== Records from a data collection ==
* * * *

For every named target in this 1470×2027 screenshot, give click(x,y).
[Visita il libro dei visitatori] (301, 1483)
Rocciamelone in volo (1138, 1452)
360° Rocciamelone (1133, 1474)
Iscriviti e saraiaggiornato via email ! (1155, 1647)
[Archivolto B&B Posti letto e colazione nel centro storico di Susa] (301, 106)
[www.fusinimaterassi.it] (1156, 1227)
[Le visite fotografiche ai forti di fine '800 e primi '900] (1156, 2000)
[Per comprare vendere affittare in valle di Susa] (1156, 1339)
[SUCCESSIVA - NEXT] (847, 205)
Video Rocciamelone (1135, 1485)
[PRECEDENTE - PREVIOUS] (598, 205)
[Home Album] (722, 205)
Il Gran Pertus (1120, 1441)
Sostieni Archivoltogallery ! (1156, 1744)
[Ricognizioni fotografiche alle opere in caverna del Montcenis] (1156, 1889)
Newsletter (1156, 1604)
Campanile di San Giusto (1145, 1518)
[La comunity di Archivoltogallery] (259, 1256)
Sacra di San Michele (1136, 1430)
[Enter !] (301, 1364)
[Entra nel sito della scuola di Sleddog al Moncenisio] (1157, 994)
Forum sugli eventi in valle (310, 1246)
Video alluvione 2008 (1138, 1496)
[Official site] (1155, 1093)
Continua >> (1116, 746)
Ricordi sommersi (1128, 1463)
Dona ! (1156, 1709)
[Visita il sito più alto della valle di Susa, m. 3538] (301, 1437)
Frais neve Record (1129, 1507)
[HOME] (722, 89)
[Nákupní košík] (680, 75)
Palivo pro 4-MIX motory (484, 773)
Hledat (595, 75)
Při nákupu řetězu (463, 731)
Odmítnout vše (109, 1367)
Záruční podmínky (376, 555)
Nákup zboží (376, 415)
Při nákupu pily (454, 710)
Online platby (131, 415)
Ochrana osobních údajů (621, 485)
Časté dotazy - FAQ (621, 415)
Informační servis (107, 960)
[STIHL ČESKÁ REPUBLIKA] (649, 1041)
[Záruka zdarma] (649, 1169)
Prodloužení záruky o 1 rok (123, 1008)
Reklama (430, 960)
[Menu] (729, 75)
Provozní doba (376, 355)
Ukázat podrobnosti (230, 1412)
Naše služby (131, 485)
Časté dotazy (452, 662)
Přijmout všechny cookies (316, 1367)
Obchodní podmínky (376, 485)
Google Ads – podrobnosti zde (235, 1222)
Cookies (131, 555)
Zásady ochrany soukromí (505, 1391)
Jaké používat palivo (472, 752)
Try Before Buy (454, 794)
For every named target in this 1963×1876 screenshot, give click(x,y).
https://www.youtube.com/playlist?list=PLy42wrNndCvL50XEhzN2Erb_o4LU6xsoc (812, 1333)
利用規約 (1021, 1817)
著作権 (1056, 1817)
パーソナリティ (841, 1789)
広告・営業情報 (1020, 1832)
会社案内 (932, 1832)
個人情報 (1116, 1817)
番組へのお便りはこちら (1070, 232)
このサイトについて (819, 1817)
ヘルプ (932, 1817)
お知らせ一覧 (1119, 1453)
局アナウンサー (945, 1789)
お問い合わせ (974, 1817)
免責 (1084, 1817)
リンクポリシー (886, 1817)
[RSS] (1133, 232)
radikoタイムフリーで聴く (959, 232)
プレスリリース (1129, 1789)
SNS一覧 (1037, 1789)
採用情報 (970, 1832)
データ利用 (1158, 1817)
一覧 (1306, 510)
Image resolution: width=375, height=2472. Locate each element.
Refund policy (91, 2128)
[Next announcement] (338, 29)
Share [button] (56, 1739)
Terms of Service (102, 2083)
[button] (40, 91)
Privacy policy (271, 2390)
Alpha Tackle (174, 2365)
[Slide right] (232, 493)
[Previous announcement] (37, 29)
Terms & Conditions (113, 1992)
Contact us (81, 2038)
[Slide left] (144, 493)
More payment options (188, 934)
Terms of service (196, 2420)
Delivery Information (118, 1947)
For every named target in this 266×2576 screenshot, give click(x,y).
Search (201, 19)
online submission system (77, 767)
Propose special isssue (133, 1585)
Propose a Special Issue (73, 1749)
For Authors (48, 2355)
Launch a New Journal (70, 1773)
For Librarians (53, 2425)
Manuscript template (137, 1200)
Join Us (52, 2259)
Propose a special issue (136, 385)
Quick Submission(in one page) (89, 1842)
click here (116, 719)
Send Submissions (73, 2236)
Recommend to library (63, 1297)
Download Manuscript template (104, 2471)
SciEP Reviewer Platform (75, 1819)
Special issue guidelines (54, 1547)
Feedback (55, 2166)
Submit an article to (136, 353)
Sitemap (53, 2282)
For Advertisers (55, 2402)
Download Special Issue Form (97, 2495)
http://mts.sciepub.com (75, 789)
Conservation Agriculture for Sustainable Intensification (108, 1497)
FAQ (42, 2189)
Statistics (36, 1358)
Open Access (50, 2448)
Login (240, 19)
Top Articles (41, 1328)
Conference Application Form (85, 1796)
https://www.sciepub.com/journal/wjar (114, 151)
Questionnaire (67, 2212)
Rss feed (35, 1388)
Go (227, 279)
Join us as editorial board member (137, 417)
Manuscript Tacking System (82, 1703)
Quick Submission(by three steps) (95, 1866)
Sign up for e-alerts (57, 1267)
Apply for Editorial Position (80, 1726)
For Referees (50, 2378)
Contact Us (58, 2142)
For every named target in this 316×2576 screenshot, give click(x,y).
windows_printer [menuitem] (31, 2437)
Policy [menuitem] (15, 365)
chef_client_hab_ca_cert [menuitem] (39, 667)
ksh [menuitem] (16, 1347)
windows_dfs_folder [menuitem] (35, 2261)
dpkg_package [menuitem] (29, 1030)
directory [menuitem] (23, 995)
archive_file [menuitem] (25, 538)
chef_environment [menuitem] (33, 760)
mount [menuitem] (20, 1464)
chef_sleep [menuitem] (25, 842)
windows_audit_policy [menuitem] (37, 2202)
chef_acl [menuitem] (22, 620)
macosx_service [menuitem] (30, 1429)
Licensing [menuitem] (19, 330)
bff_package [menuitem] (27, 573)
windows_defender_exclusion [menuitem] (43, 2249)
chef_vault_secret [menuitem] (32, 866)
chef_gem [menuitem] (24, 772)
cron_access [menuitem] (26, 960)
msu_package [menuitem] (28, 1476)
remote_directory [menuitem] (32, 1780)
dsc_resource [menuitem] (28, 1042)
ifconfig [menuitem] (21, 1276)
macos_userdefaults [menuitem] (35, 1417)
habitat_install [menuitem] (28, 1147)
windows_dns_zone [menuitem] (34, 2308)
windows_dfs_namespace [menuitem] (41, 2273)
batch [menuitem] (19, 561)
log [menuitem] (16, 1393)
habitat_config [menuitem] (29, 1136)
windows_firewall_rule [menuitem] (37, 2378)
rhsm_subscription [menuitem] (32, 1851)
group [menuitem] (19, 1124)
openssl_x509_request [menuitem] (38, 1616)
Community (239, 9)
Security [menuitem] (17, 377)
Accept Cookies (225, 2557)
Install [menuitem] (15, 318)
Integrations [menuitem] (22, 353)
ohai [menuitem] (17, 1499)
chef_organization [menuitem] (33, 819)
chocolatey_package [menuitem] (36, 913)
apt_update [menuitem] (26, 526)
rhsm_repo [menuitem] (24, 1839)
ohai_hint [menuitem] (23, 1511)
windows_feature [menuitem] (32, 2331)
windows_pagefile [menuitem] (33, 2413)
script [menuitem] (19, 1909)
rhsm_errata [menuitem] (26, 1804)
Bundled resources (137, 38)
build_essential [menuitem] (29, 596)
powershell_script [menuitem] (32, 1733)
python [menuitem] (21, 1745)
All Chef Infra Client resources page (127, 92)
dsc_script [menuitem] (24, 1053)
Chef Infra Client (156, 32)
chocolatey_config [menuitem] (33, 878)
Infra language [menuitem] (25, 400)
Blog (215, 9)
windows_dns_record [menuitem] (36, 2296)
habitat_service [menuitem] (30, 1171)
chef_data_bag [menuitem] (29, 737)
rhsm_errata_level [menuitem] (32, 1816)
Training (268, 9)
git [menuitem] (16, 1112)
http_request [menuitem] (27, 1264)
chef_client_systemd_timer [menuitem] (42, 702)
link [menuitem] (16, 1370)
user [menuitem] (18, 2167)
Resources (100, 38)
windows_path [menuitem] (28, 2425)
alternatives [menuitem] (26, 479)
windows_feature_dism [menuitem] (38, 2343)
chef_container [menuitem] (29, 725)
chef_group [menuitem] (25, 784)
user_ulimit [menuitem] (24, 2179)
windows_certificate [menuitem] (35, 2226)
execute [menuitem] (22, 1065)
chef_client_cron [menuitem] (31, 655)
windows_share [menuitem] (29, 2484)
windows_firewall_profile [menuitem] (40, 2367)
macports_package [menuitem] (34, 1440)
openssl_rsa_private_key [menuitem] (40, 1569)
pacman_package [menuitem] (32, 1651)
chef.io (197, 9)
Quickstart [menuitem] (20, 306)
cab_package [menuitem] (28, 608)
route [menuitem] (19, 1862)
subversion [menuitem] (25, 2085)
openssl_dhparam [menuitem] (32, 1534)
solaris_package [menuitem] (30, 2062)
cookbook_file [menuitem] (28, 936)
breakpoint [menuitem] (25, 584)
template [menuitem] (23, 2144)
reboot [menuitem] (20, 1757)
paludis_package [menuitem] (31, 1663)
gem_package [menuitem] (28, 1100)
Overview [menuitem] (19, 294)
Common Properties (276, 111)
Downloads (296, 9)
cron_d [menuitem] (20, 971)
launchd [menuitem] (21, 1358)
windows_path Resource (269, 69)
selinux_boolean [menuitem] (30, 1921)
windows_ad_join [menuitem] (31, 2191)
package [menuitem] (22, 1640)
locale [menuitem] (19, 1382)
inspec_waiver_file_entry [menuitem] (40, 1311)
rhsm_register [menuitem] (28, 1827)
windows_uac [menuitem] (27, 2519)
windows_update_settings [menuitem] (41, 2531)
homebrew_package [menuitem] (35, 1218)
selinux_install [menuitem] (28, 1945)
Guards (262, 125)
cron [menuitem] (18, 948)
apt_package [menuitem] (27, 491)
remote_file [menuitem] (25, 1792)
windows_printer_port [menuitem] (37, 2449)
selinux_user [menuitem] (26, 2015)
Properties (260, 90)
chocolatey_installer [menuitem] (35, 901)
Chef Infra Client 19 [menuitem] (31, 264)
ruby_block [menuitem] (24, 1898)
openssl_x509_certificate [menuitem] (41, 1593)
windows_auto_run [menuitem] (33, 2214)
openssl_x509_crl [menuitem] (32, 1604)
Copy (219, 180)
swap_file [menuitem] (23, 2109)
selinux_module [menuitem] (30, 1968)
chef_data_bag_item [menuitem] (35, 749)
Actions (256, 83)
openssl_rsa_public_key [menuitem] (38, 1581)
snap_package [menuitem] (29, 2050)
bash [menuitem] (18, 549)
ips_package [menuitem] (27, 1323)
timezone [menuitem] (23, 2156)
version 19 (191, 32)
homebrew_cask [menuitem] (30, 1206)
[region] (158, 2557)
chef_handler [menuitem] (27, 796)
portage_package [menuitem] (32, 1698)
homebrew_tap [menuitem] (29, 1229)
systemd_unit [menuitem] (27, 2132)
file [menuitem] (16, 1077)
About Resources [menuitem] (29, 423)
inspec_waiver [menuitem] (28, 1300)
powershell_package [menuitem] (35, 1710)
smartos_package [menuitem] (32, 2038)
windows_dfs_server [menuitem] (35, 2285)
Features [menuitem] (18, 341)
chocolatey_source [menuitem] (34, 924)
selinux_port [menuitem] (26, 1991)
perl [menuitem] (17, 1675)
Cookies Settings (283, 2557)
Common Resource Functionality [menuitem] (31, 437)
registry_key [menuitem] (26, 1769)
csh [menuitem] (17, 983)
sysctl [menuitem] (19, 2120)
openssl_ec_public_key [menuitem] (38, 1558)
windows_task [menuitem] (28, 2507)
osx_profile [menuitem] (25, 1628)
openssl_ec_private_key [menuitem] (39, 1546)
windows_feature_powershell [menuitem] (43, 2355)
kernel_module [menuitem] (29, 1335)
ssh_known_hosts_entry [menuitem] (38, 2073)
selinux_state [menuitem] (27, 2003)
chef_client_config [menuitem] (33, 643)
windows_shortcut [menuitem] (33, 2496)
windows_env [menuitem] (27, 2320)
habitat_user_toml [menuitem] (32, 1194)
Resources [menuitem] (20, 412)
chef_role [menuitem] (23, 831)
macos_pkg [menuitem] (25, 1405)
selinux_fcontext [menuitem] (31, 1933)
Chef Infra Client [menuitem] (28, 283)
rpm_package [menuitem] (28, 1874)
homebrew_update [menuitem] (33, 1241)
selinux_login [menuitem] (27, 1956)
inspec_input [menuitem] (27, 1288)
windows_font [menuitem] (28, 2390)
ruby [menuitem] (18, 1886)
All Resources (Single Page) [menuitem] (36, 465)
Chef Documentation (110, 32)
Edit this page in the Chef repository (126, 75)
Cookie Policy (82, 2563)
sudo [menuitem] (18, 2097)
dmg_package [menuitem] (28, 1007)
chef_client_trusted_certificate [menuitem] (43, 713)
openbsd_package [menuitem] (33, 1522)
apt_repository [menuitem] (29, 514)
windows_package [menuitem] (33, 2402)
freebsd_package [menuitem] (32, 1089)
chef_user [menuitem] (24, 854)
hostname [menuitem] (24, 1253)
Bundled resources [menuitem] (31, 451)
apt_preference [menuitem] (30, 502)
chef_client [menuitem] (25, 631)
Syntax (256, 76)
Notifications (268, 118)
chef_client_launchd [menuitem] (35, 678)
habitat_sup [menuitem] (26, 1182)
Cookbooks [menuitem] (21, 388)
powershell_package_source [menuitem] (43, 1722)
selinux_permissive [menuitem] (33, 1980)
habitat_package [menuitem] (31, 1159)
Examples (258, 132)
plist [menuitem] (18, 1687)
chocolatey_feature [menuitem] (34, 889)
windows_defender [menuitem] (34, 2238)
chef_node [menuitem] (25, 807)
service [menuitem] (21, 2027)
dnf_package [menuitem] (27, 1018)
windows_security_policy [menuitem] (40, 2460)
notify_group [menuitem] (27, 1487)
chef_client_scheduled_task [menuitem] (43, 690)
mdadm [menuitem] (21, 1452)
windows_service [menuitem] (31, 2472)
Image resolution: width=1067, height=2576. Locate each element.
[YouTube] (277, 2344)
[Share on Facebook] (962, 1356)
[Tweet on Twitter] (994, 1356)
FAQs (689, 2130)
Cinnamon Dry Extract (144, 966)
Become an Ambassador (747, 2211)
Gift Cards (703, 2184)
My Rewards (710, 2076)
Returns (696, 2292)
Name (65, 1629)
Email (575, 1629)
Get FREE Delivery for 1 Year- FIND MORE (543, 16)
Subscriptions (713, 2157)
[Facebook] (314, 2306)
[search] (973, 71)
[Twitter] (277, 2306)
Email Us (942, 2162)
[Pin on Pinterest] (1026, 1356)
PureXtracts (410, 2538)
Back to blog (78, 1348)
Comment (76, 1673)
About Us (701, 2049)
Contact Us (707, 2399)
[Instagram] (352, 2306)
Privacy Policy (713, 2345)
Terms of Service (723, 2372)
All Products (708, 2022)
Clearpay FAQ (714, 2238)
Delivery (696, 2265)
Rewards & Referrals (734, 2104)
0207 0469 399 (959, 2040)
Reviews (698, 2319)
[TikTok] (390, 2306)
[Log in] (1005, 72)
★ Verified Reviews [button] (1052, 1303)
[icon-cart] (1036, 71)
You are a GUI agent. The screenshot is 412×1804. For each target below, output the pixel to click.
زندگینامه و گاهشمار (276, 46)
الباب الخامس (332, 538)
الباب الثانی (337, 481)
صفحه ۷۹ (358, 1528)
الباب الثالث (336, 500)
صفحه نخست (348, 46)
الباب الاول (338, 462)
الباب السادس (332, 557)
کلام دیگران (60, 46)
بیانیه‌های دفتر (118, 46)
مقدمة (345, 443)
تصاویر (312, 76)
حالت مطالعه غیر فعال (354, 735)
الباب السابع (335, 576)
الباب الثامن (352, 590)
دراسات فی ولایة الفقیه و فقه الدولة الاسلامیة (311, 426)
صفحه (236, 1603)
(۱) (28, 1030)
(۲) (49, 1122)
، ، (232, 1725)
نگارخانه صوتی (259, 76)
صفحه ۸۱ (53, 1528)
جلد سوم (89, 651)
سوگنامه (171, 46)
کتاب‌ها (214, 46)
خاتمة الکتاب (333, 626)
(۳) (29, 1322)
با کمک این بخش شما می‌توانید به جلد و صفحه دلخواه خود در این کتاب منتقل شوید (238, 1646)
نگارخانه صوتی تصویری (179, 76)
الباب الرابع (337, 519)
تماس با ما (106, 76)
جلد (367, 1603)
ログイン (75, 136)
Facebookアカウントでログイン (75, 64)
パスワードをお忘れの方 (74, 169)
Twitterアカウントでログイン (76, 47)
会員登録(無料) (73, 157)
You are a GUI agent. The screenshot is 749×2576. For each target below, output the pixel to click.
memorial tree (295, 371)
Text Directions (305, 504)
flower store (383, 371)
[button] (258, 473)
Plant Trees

* * * *

Starting at the line that contains "windows_font [menuitem] (28, 2390)" and stopping after the line that contains "[Facebook] (314, 2306)", write out every line exactly as it appears above, and no other line.

windows_font [menuitem] (28, 2390)
ruby [menuitem] (18, 1886)
All Resources (Single Page) [menuitem] (36, 465)
Chef Documentation (110, 32)
Edit this page in the Chef repository (126, 75)
Cookie Policy (82, 2563)
sudo [menuitem] (18, 2097)
dmg_package [menuitem] (28, 1007)
chef_client_trusted_certificate [menuitem] (43, 713)
openbsd_package [menuitem] (33, 1522)
apt_repository [menuitem] (29, 514)
windows_package [menuitem] (33, 2402)
freebsd_package [menuitem] (32, 1089)
chef_user [menuitem] (24, 854)
hostname [menuitem] (24, 1253)
Bundled resources [menuitem] (31, 451)
apt_preference [menuitem] (30, 502)
chef_client [menuitem] (25, 631)
Syntax (256, 76)
Notifications (268, 118)
chef_client_launchd [menuitem] (35, 678)
habitat_sup [menuitem] (26, 1182)
Cookbooks [menuitem] (21, 388)
powershell_package_source [menuitem] (43, 1722)
selinux_permissive [menuitem] (33, 1980)
habitat_package [menuitem] (31, 1159)
Examples (258, 132)
plist [menuitem] (18, 1687)
chocolatey_feature [menuitem] (34, 889)
windows_defender [menuitem] (34, 2238)
chef_node [menuitem] (25, 807)
service [menuitem] (21, 2027)
dnf_package [menuitem] (27, 1018)
windows_security_policy [menuitem] (40, 2460)
notify_group [menuitem] (27, 1487)
chef_client_scheduled_task [menuitem] (43, 690)
mdadm [menuitem] (21, 1452)
windows_service [menuitem] (31, 2472)
Image resolution: width=1067, height=2576. Locate each element.
[YouTube] (277, 2344)
[Share on Facebook] (962, 1356)
[Tweet on Twitter] (994, 1356)
FAQs (689, 2130)
Cinnamon Dry Extract (144, 966)
Become an Ambassador (747, 2211)
Gift Cards (703, 2184)
My Rewards (710, 2076)
Returns (696, 2292)
Name (65, 1629)
Email (575, 1629)
Get FREE Delivery for 1 Year- FIND MORE (543, 16)
Subscriptions (713, 2157)
[Facebook] (314, 2306)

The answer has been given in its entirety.